Ces fautes de gestion ont été directement à l'origine de l'insuffisance d'actif. Néanmoins, pour tenir compte de l'état de santé défaillant de M. [O] [W] dont il a justifié la réalité, en ce qu'il a pu constituer un frein à son investissement dans la direction de l'entreprise et compte tenu par ailleurs d'un contexte économique défavorable, aggravé par la crise sanitaire liée à la pandémie du Covid 19, il y a lieu de limiter sa contribution à l'insuffisance d'actif en application de l'article L652-1 du code de commerce, à la somme de 20 000 euros, ce montant étant proportionné à la situation personnelle de M. [O] [W] et à la gravité des manquements commis.

Sur les demandes accessoires,

M. [O] [W] succombant sera condamné aux dépens d'appel et se trouve ainsi infondé en ses prétentions au titre de l'article 700 du code de procédure civile.

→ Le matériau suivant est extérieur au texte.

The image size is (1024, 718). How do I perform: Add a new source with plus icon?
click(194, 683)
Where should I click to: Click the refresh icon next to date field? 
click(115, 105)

Il sera alloué à la Selarl [C]-Constant en sa qualité de liquidateur judiciaire de la Sarl [4], une somme de 1 000 euros au titre de l'article 700 du code de procédure civile en appel.

PAR CES MOTIFS

La cour, statuant publiquement, par arrêt rendu contradictoirement, par mise à disposition au greffe,

Confirme le jugement rendu par le tribunal de commerce de Fréjus en date du 9 septembre 2024 en toutes ses dispositions, sauf en ce qui concerne le montant de l'insuffisance d'actif retenu'qui donnera lieu à infirmation';

Statuant à nouveau du seul chef infirmé et ajoutant,

Condamne M. [O] [W] à payer à la Selarl [C]-Constant prise en qualité de liquidateur judiciaire de la Sarl [4] la somme de 20 000 euros au titre de l'insuffisance d'actif en application de l'article L651-2 du code de commerce';

Déboute M. [O] [W] de ses demandes';

Condamne M. [O] [W] à payer à la Selarl [C]-Constant ès qualités de liquidateur judiciaire de la Sarl [4], la somme de 20 000 euros au titre de l'insuffisance d'actif de la liquidation judiciaire de la Sarl [4]';

Condamne M. [O] [W] à payer à la Selarl [C]-Constant ès qualités de liquidateur judiciaire de la Sarl [4] la somme de 1 000 euros au titre de l'article 700 du code de procédure civile';

Condamne M. [O] [W] aux entiers dépens d'appel.